Legal Ethics and Reform

Perjury: a Crime but not a Tort ... Why?

In normal business affairs when a person lies and thus injuries another, both a crime and a tort are committed. The criminal prosecution could lead to a fine and possible imprisonment. The tort action could lead to a judgement allowing the injured party to collect actual and punitive damages from the wrongdoer. The burden of proof for the crime is high - "beyond a reasonable doubt", for the tort the burden of proof is lower - "by a preponderance of the evidence".

When a person is caught lying in court, the rules are different. The courts have allowed the prosecuting attorneys to retain their right to bring criminal prosecutions, but the courts do not allow the injured party to seek damages under tort law. This means that the injured party must turn to a prosecutor to get relief. Because of the high burden of proof and because of the heavy press of more serious cases, prosecutors seldom bring perjury actions.

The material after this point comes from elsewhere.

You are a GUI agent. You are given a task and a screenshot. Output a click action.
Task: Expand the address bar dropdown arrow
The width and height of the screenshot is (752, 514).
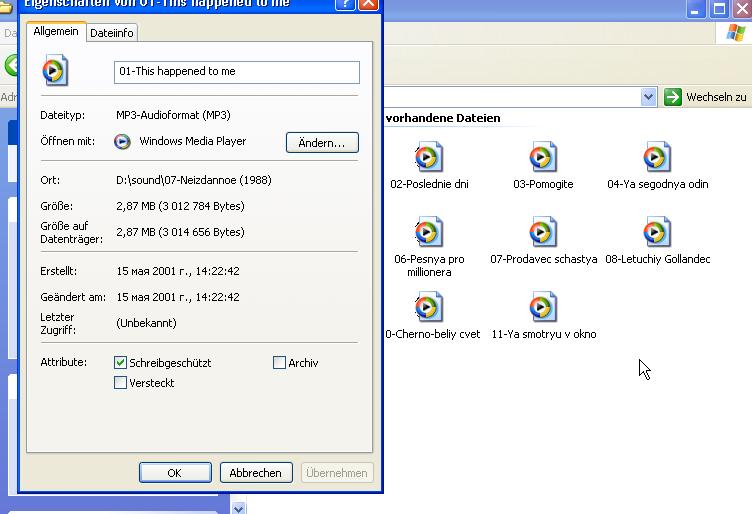[x=648, y=97]
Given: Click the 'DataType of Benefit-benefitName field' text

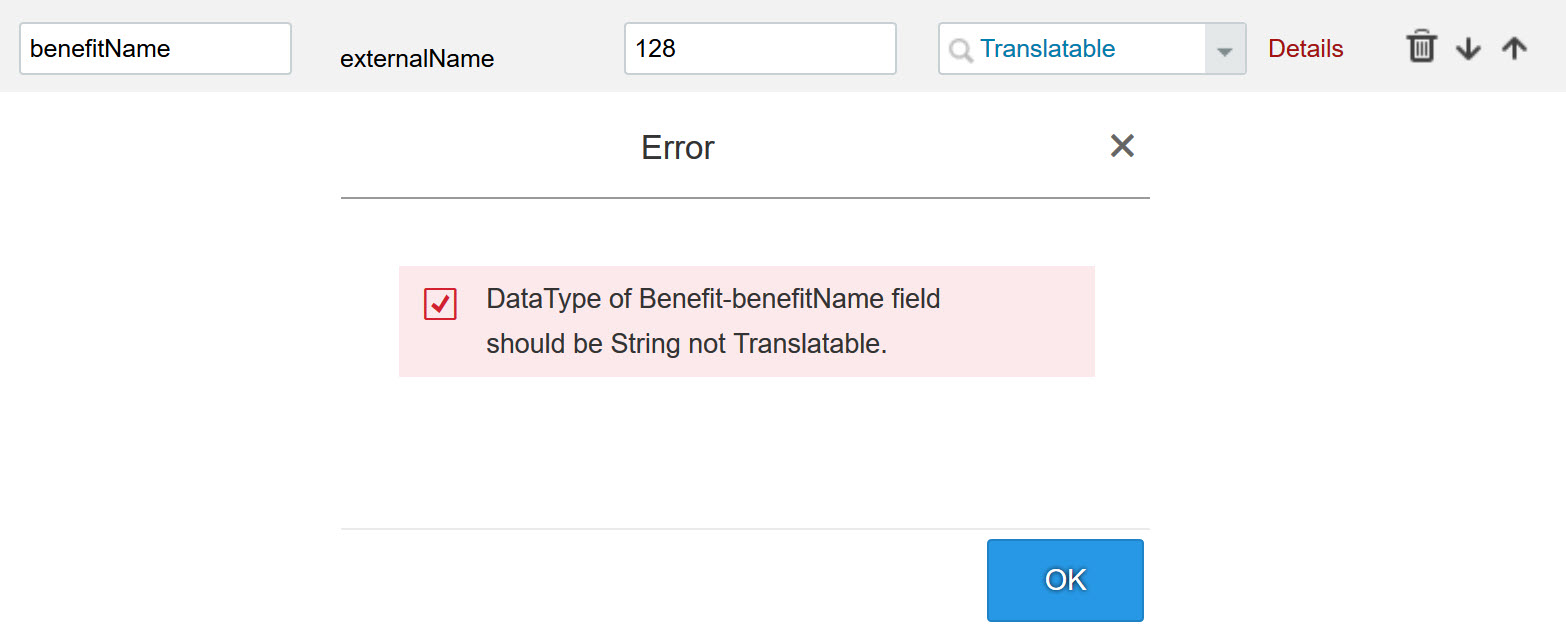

The reasons for this anomaly are unclear. The courts claim that allowing such tort actions would lead to a flood of law suits because lying is common in our courts. If lying is common, steps should be taken to weed it out, not shelter it. More likely, courts are worried least the sister tort "suborning perjury" be reinstated. Since lawyers commonly coach their clients before they testify, and since "suborning perjury" is defined as helping someone commit perjury, a client who was charged with the tort of perjury would be opening his lawyer to the sister tort of "suborning perjury".